What this task involves » Everything before the line containing "The width and height of the screenshot is (538, 276)." is to be left out; repeat that line and all lines after it exactly, to the end of the data.

___ Record set

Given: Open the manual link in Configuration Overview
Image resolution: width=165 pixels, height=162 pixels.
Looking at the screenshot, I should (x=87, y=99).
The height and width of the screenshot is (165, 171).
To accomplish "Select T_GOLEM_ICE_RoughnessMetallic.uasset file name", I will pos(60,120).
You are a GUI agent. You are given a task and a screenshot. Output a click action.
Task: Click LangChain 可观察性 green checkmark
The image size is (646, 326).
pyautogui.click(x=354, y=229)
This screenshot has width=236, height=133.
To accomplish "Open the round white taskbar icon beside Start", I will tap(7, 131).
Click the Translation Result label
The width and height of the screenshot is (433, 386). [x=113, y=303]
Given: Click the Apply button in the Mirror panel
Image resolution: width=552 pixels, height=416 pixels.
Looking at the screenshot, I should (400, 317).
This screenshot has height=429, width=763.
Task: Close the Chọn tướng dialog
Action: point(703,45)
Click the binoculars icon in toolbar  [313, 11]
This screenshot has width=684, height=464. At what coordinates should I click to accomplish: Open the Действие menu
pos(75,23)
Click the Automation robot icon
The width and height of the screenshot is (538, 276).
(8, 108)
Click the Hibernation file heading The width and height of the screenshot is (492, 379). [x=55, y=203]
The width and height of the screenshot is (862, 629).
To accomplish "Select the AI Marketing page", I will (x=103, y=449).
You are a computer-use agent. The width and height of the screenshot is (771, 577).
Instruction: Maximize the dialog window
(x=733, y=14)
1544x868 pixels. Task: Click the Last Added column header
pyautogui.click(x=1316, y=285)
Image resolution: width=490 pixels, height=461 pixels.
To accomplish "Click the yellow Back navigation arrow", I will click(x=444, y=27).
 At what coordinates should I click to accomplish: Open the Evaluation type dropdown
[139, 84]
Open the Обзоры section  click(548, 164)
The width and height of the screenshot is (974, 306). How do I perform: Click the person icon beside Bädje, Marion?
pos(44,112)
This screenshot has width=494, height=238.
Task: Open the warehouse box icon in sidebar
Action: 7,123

______

Task result »
The width and height of the screenshot is (538, 276).
(8, 108)
Click the Hibernation file heading The width and height of the screenshot is (492, 379). [x=55, y=203]
The width and height of the screenshot is (862, 629).
To accomplish "Select the AI Marketing page", I will (x=103, y=449).
You are a computer-use agent. The width and height of the screenshot is (771, 577).
Instruction: Maximize the dialog window
(x=733, y=14)
1544x868 pixels. Task: Click the Last Added column header
pyautogui.click(x=1316, y=285)
Image resolution: width=490 pixels, height=461 pixels.
To accomplish "Click the yellow Back navigation arrow", I will click(x=444, y=27).
 At what coordinates should I click to accomplish: Open the Evaluation type dropdown
[139, 84]
Open the Обзоры section  click(548, 164)
The width and height of the screenshot is (974, 306). How do I perform: Click the person icon beside Bädje, Marion?
pos(44,112)
This screenshot has width=494, height=238.
Task: Open the warehouse box icon in sidebar
Action: 7,123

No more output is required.